The most recent high-quality study to take a crack at this question is Kevin Corinth (AEI) and Jeff Larrimore’s (Federal Reserve Board) 2024 paper.  Their study draws on data from the Current Population Survey to measure the income of couples and households over the sixty-year period from 1964 to 2023.  The focus is on adults in their prime earning years (ages 36 to 40). 

Economies and societies are dynamic.  Studies of economic and social change over time always entail difficulties as researchers try to identify the factors driving observed changes: labor force participation, education, social policy, etc.  The authors don’t try to offer a definitive explanation of the factors driving changes in income between generations.  Rather, they present several sensitivity tests which invite readers to be introspective and to sort it out on their own.  This contributes to the enjoyment of the paper.   

Corinth and Larrimore’s results are in a middle ground between Chetty and Twenge.  Corinth and Lattimore find that the rate of income growth between generations has slowed down but, unlike Chetty, progress has not stopped entirely.  Every generation is doing better than the preceding one.  However, the largest gains have accrued to those at the top of the income distribution and the highly educated.  This is consistent with previous work that documents the growth of income inequality in American society. 

Millennials have often been characterized as an unlucky generation having experienced two deep economic downturns in early adulthood.  However, Corinth and Larrimore find that Gen X is the unluckiest generation.  Gen X median income growth is the lowest of any generation, less than 10 percent in terms of market income.  By contrast, Millennial income growth is several percentage points higher though still in the low teens.  Figure 2 from their paper illustrates.  Note that the difference in earnings at each age is growing smaller with each succeeding generation


For me, the most interesting aspect of their work concerned the difference in income growth when measured in terms of market income versus a post-tax, post-transfer basis.  Gen X and the Millennials income growth is several points higher when measured on a post-tax, post-transfer basis.  Silent and Boomer income growth was not.  One can speculate that this is due to the enactment of fiscal policies over the last two decades that emphasize tax cuts along with increased social spending all of which are financed through government borrowing.  Deterioration in America’s fiscal position is going to make it more difficult for future generations to enjoy increases in purchasing power due to tax cuts and growth in transfer spending. 

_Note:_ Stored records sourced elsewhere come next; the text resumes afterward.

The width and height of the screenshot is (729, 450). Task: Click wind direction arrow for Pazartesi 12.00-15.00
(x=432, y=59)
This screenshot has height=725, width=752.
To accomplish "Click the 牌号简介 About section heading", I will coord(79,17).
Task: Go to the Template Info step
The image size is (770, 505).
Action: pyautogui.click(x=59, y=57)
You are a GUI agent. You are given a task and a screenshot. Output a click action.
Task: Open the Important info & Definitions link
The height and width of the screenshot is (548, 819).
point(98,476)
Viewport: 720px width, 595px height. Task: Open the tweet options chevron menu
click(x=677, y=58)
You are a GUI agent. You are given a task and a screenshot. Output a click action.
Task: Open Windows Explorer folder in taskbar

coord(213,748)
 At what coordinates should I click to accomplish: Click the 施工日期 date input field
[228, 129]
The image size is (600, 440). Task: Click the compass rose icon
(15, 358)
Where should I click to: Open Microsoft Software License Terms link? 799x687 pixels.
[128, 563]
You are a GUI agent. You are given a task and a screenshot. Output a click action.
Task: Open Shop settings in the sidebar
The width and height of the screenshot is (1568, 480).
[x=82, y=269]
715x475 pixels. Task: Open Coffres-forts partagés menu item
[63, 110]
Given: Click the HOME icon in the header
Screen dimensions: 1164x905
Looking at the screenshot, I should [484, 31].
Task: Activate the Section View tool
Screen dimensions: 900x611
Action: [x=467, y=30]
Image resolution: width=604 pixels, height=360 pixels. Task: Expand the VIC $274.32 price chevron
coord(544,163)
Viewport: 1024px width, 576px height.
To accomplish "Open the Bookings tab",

The authors briefly touch on the economic condition of Gen Zers in their study.  Gen Z is too young for their focal age range (36-40).  The oldest Gen Z in 2023 was 27 years of age.  However, their study shows the rise in dependency on parental support in each succeeding generation (as measured by the proportion of members dependent on parents for 50 percent or more of their income).  The authors find that parental support is the only reason that younger Millennials (30 and below) had higher incomes than Gen Xers.  That is, market incomes for those 30 and under have been stagnant which contributes to the perception that intergenerational progress has stalled.  In this regard, their findings are similar to Chetty’s.